Locate the word "Given" in the entries below, then gather every line that holds it.
Start of Working data
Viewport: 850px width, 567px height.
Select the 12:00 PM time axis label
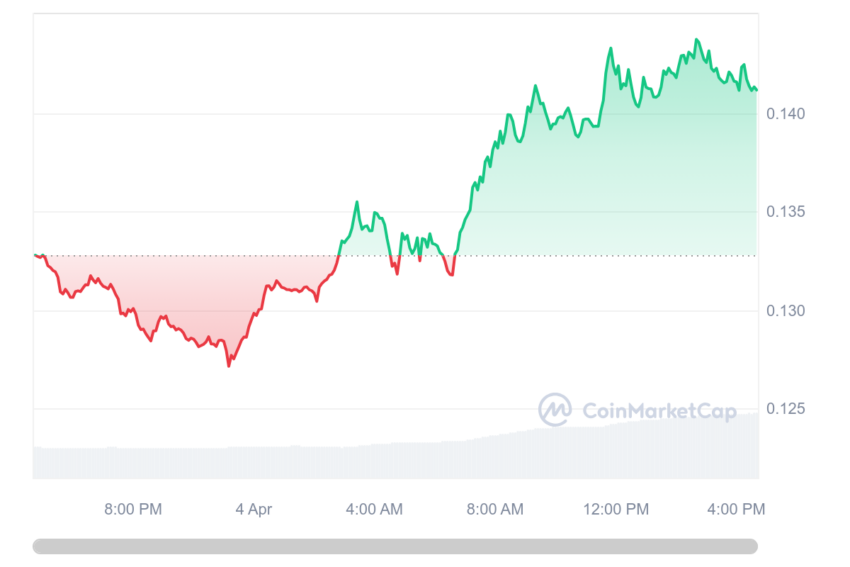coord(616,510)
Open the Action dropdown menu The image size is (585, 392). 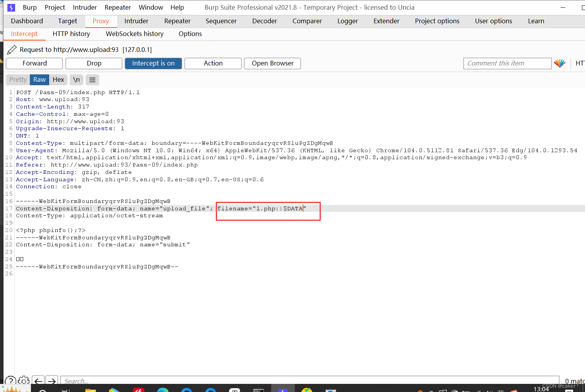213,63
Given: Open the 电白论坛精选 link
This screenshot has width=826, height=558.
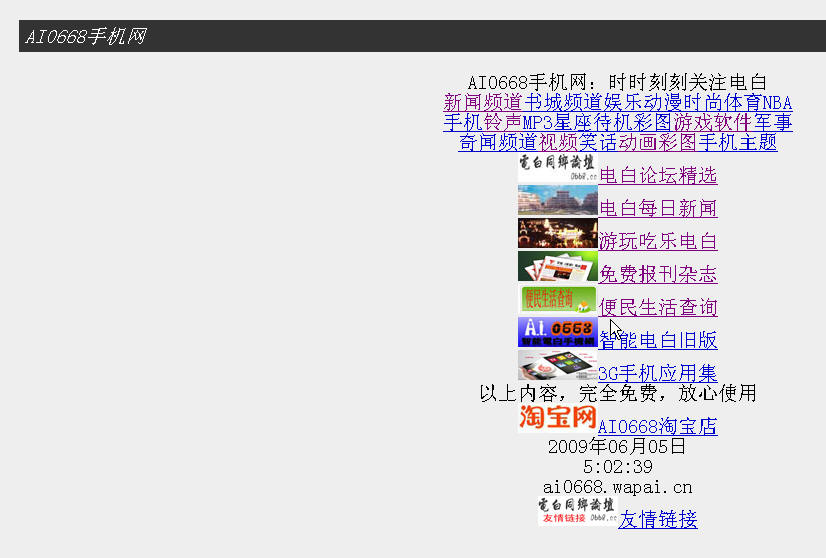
End of Working data
Start of Working data
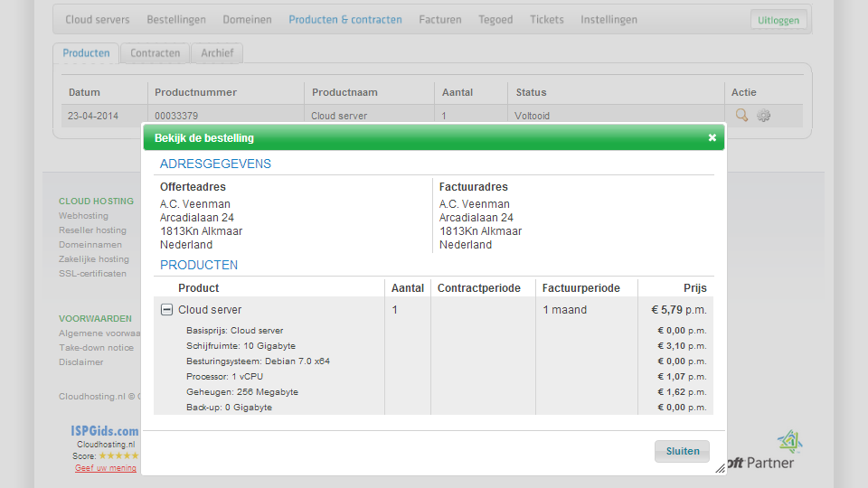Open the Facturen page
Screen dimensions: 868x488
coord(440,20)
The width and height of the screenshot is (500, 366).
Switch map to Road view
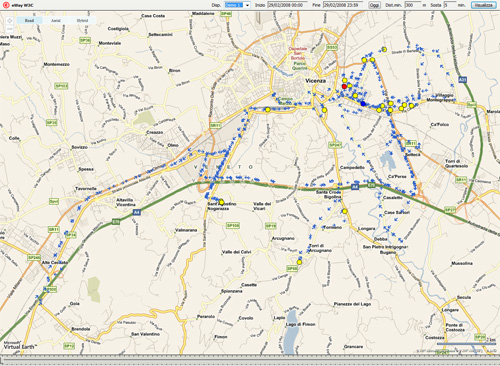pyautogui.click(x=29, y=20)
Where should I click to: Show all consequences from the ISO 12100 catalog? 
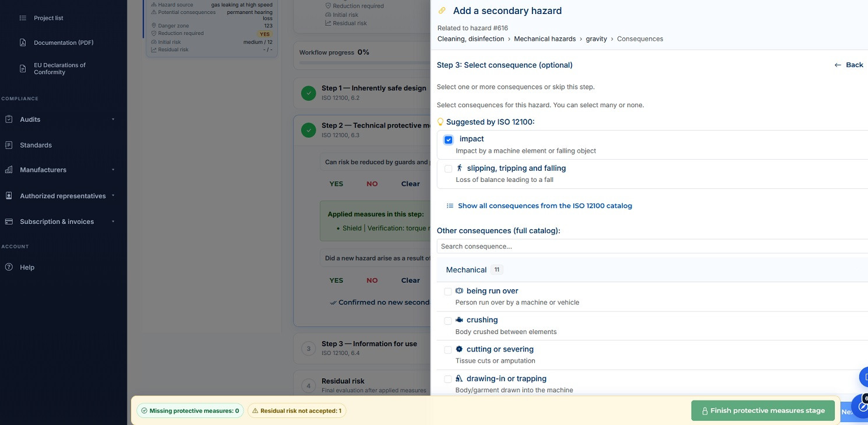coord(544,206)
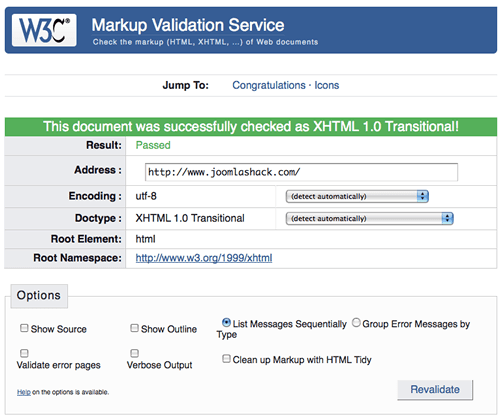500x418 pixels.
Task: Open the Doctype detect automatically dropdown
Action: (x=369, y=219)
End of Working data
Start of Working data
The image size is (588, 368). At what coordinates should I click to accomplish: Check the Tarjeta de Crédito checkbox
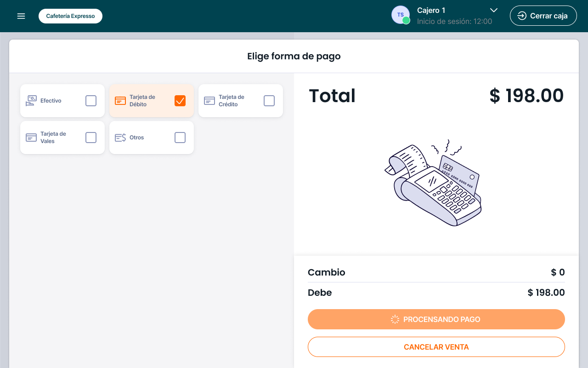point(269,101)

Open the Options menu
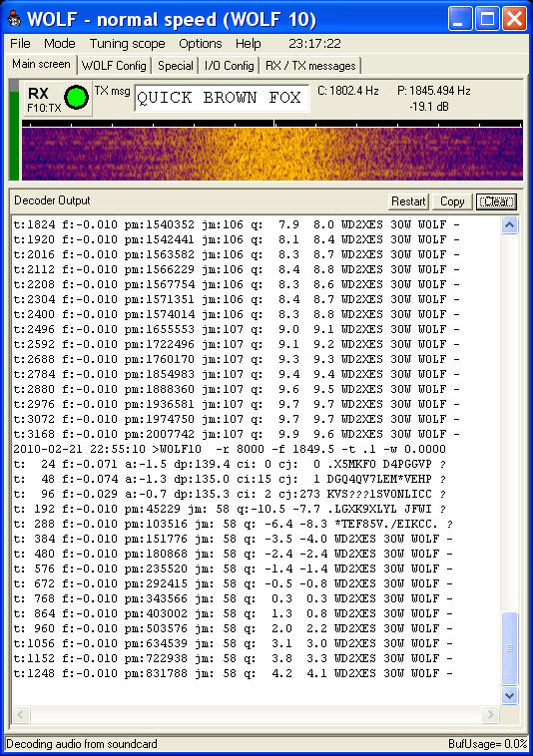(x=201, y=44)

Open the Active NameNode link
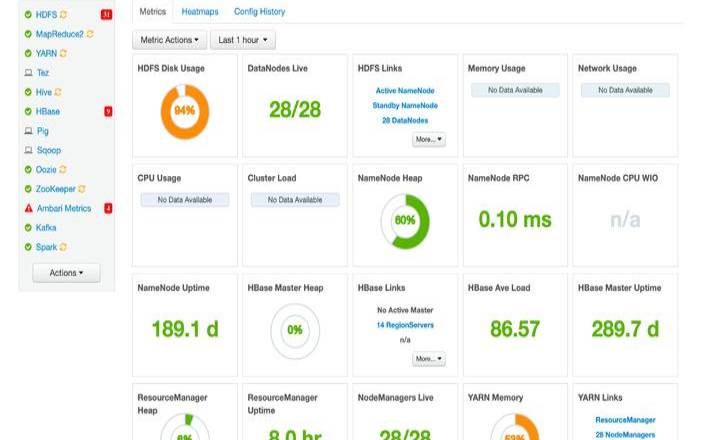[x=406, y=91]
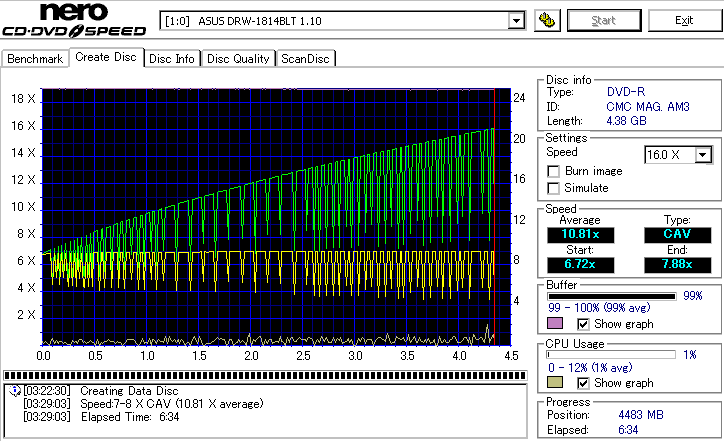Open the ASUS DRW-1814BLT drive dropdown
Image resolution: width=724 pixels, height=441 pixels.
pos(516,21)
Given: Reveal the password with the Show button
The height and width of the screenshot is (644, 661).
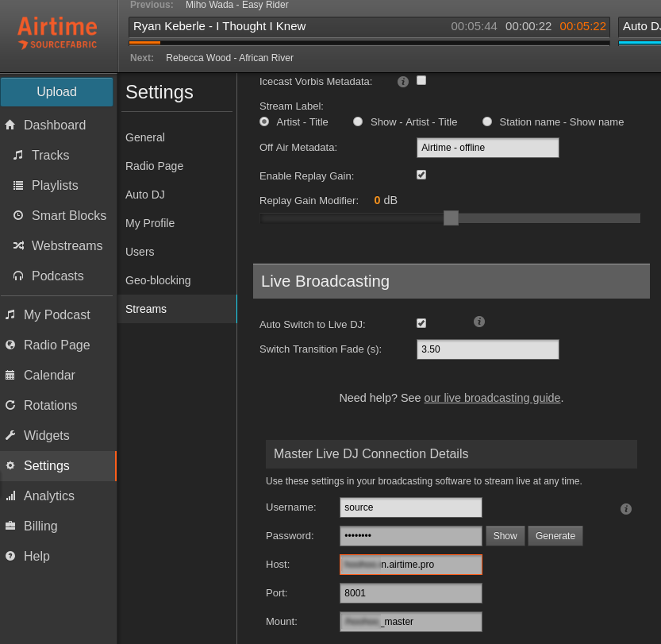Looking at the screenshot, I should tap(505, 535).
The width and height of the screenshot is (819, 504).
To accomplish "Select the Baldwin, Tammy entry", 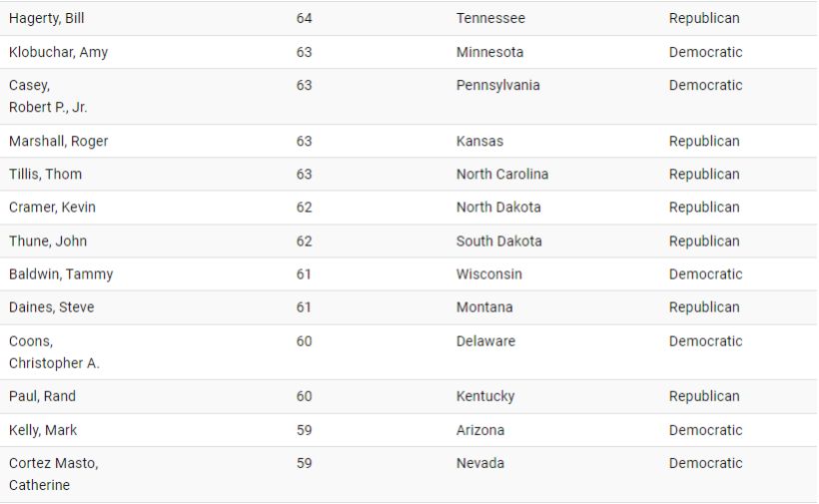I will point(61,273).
End of Working data
Answer to the exercise:
Given: Open the 电白论坛精选 link
Given: Reveal the password with the Show button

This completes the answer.